WORK ORDER
So that nothing is lost, write out all the lines below exactly.

++++++

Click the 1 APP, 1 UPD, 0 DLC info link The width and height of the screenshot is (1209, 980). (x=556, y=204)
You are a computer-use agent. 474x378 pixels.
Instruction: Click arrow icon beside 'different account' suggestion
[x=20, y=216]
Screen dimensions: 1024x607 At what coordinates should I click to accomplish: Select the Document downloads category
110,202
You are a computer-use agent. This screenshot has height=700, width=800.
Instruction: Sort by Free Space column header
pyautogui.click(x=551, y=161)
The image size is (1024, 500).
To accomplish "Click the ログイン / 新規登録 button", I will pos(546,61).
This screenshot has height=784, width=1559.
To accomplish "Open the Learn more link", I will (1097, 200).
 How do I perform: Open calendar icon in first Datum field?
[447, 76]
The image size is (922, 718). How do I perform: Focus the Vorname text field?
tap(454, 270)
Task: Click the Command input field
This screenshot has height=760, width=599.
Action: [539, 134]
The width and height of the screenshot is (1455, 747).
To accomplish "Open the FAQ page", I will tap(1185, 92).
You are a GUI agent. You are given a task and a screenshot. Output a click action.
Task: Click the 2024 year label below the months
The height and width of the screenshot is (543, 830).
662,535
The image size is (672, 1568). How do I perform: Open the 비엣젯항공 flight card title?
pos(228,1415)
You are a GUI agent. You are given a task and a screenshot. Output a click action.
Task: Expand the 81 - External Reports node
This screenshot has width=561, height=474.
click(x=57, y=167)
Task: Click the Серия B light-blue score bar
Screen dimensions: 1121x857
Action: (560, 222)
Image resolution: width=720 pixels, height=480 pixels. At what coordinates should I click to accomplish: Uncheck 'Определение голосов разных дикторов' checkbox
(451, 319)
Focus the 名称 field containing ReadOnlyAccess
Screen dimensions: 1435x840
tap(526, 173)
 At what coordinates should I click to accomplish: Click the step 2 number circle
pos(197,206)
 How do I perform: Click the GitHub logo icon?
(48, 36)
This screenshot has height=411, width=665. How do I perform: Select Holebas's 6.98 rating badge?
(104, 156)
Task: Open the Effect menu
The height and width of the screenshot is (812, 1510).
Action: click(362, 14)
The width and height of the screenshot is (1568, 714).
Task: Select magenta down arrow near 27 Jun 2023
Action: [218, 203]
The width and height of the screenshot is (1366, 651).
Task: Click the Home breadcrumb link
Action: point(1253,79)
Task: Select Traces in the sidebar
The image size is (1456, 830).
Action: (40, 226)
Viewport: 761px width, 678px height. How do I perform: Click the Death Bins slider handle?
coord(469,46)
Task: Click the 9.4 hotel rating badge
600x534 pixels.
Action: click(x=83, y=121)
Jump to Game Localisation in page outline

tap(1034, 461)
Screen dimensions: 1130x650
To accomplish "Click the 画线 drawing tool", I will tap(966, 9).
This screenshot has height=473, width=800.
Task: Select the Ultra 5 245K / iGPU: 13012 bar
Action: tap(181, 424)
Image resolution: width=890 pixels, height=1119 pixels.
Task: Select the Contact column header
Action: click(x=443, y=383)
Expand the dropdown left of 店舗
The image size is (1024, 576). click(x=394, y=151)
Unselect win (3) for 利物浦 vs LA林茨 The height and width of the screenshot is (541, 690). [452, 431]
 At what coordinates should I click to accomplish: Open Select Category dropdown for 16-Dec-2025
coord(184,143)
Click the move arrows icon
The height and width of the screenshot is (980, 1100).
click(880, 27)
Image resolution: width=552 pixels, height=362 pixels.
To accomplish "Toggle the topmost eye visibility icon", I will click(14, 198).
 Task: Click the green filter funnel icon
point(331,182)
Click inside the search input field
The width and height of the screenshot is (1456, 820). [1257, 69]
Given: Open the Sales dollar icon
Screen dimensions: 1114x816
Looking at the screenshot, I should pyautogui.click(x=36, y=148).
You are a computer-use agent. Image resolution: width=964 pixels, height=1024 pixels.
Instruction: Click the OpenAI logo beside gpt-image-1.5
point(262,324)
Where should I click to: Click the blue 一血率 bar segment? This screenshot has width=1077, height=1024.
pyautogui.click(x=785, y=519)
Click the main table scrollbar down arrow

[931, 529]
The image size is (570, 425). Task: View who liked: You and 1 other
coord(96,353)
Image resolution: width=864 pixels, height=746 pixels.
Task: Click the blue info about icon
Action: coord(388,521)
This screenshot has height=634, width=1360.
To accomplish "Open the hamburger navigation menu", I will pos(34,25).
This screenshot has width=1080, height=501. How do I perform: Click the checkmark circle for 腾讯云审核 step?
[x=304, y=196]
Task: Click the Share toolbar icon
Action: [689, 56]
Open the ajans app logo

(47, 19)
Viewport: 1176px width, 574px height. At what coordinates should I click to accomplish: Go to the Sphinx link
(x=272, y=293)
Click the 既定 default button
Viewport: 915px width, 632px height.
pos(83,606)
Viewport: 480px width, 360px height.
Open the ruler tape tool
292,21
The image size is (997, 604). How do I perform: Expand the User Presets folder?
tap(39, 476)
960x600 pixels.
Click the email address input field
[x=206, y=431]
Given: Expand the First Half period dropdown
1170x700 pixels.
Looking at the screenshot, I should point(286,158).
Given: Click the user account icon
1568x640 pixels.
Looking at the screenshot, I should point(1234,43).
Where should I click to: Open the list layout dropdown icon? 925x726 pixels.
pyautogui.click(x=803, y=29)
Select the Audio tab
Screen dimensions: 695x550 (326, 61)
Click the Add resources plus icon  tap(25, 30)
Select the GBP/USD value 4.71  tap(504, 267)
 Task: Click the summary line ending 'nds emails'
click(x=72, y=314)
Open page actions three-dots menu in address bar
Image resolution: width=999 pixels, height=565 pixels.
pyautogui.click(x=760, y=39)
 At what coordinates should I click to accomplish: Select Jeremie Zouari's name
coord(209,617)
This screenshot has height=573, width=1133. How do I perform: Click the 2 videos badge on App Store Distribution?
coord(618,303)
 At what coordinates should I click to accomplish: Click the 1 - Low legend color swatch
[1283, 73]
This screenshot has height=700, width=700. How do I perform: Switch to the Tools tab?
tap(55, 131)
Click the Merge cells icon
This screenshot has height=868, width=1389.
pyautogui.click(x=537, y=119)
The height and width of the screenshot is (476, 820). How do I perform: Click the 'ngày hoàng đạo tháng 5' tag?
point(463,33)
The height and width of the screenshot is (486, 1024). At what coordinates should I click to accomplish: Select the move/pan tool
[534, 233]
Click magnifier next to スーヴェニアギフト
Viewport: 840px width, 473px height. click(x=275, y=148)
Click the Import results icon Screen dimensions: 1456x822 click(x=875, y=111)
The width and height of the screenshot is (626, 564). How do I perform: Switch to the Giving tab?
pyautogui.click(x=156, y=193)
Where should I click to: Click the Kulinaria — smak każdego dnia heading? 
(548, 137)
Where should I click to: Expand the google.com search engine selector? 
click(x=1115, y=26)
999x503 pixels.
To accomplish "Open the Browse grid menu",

++++++

ANSWER TO THIS TASK
Click the 1 APP, 1 UPD, 0 DLC info link The width and height of the screenshot is (1209, 980). (x=556, y=204)
You are a computer-use agent. 474x378 pixels.
Instruction: Click arrow icon beside 'different account' suggestion
[x=20, y=216]
Screen dimensions: 1024x607 At what coordinates should I click to accomplish: Select the Document downloads category
110,202
You are a computer-use agent. This screenshot has height=700, width=800.
Instruction: Sort by Free Space column header
pyautogui.click(x=551, y=161)
The image size is (1024, 500).
To accomplish "Click the ログイン / 新規登録 button", I will pos(546,61).
This screenshot has height=784, width=1559.
To accomplish "Open the Learn more link", I will (1097, 200).
 How do I perform: Open calendar icon in first Datum field?
[447, 76]
The image size is (922, 718). How do I perform: Focus the Vorname text field?
tap(454, 270)
Task: Click the Command input field
This screenshot has height=760, width=599.
Action: [539, 134]
The width and height of the screenshot is (1455, 747).
To accomplish "Open the FAQ page", I will tap(1185, 92).
You are a GUI agent. You are given a task and a screenshot. Output a click action.
Task: Click the 2024 year label below the months
The height and width of the screenshot is (543, 830).
662,535
The image size is (672, 1568). How do I perform: Open the 비엣젯항공 flight card title?
pos(228,1415)
You are a GUI agent. You are given a task and a screenshot. Output a click action.
Task: Expand the 81 - External Reports node
This screenshot has width=561, height=474.
click(x=57, y=167)
Task: Click the Серия B light-blue score bar
Screen dimensions: 1121x857
Action: (560, 222)
Image resolution: width=720 pixels, height=480 pixels. At what coordinates should I click to accomplish: Uncheck 'Определение голосов разных дикторов' checkbox
(451, 319)
Focus the 名称 field containing ReadOnlyAccess
Screen dimensions: 1435x840
tap(526, 173)
 At what coordinates should I click to accomplish: Click the step 2 number circle
pos(197,206)
 How do I perform: Click the GitHub logo icon?
(48, 36)
This screenshot has height=411, width=665. How do I perform: Select Holebas's 6.98 rating badge?
(104, 156)
Task: Open the Effect menu
The height and width of the screenshot is (812, 1510).
Action: click(362, 14)
The width and height of the screenshot is (1568, 714).
Task: Select magenta down arrow near 27 Jun 2023
Action: [218, 203]
The width and height of the screenshot is (1366, 651).
Task: Click the Home breadcrumb link
Action: point(1253,79)
Task: Select Traces in the sidebar
The image size is (1456, 830).
Action: (40, 226)
Viewport: 761px width, 678px height. How do I perform: Click the Death Bins slider handle?
coord(469,46)
Task: Click the 9.4 hotel rating badge
600x534 pixels.
Action: click(x=83, y=121)
Jump to Game Localisation in page outline

tap(1034, 461)
Screen dimensions: 1130x650
To accomplish "Click the 画线 drawing tool", I will tap(966, 9).
This screenshot has height=473, width=800.
Task: Select the Ultra 5 245K / iGPU: 13012 bar
Action: tap(181, 424)
Image resolution: width=890 pixels, height=1119 pixels.
Task: Select the Contact column header
Action: click(x=443, y=383)
Expand the dropdown left of 店舗
The image size is (1024, 576). click(x=394, y=151)
Unselect win (3) for 利物浦 vs LA林茨 The height and width of the screenshot is (541, 690). [452, 431]
 At what coordinates should I click to accomplish: Open Select Category dropdown for 16-Dec-2025
coord(184,143)
Click the move arrows icon
The height and width of the screenshot is (980, 1100).
click(880, 27)
Image resolution: width=552 pixels, height=362 pixels.
To accomplish "Toggle the topmost eye visibility icon", I will click(14, 198).
 Task: Click the green filter funnel icon
point(331,182)
Click inside the search input field
The width and height of the screenshot is (1456, 820). [1257, 69]
Given: Open the Sales dollar icon
Screen dimensions: 1114x816
Looking at the screenshot, I should pyautogui.click(x=36, y=148).
You are a computer-use agent. Image resolution: width=964 pixels, height=1024 pixels.
Instruction: Click the OpenAI logo beside gpt-image-1.5
point(262,324)
Where should I click to: Click the blue 一血率 bar segment? This screenshot has width=1077, height=1024.
pyautogui.click(x=785, y=519)
Click the main table scrollbar down arrow

[931, 529]
The image size is (570, 425). Task: View who liked: You and 1 other
coord(96,353)
Image resolution: width=864 pixels, height=746 pixels.
Task: Click the blue info about icon
Action: coord(388,521)
This screenshot has height=634, width=1360.
To accomplish "Open the hamburger navigation menu", I will pos(34,25).
This screenshot has width=1080, height=501. How do I perform: Click the checkmark circle for 腾讯云审核 step?
[x=304, y=196]
Task: Click the Share toolbar icon
Action: [689, 56]
Open the ajans app logo

(47, 19)
Viewport: 1176px width, 574px height. At what coordinates should I click to accomplish: Go to the Sphinx link
(x=272, y=293)
Click the 既定 default button
Viewport: 915px width, 632px height.
pos(83,606)
Viewport: 480px width, 360px height.
Open the ruler tape tool
292,21
The image size is (997, 604). How do I perform: Expand the User Presets folder?
tap(39, 476)
960x600 pixels.
Click the email address input field
[x=206, y=431]
Given: Expand the First Half period dropdown
1170x700 pixels.
Looking at the screenshot, I should point(286,158).
Given: Click the user account icon
1568x640 pixels.
Looking at the screenshot, I should point(1234,43).
Where should I click to: Open the list layout dropdown icon? 925x726 pixels.
pyautogui.click(x=803, y=29)
Select the Audio tab
Screen dimensions: 695x550 (326, 61)
Click the Add resources plus icon  tap(25, 30)
Select the GBP/USD value 4.71  tap(504, 267)
 Task: Click the summary line ending 'nds emails'
click(x=72, y=314)
Open page actions three-dots menu in address bar
Image resolution: width=999 pixels, height=565 pixels.
pyautogui.click(x=760, y=39)
 At what coordinates should I click to accomplish: Select Jeremie Zouari's name
coord(209,617)
This screenshot has height=573, width=1133. How do I perform: Click the 2 videos badge on App Store Distribution?
coord(618,303)
 At what coordinates should I click to accomplish: Click the 1 - Low legend color swatch
[1283, 73]
This screenshot has height=700, width=700. How do I perform: Switch to the Tools tab?
tap(55, 131)
Click the Merge cells icon
This screenshot has height=868, width=1389.
pyautogui.click(x=537, y=119)
The height and width of the screenshot is (476, 820). How do I perform: Click the 'ngày hoàng đạo tháng 5' tag?
point(463,33)
The height and width of the screenshot is (486, 1024). At what coordinates should I click to accomplish: Select the move/pan tool
[534, 233]
Click magnifier next to スーヴェニアギフト
Viewport: 840px width, 473px height. click(x=275, y=148)
Click the Import results icon Screen dimensions: 1456x822 click(x=875, y=111)
The width and height of the screenshot is (626, 564). How do I perform: Switch to the Giving tab?
pyautogui.click(x=156, y=193)
Where should I click to: Click the Kulinaria — smak każdego dnia heading? 
(548, 137)
Where should I click to: Expand the google.com search engine selector? 
click(x=1115, y=26)
999x503 pixels.
To accomplish "Open the Browse grid menu",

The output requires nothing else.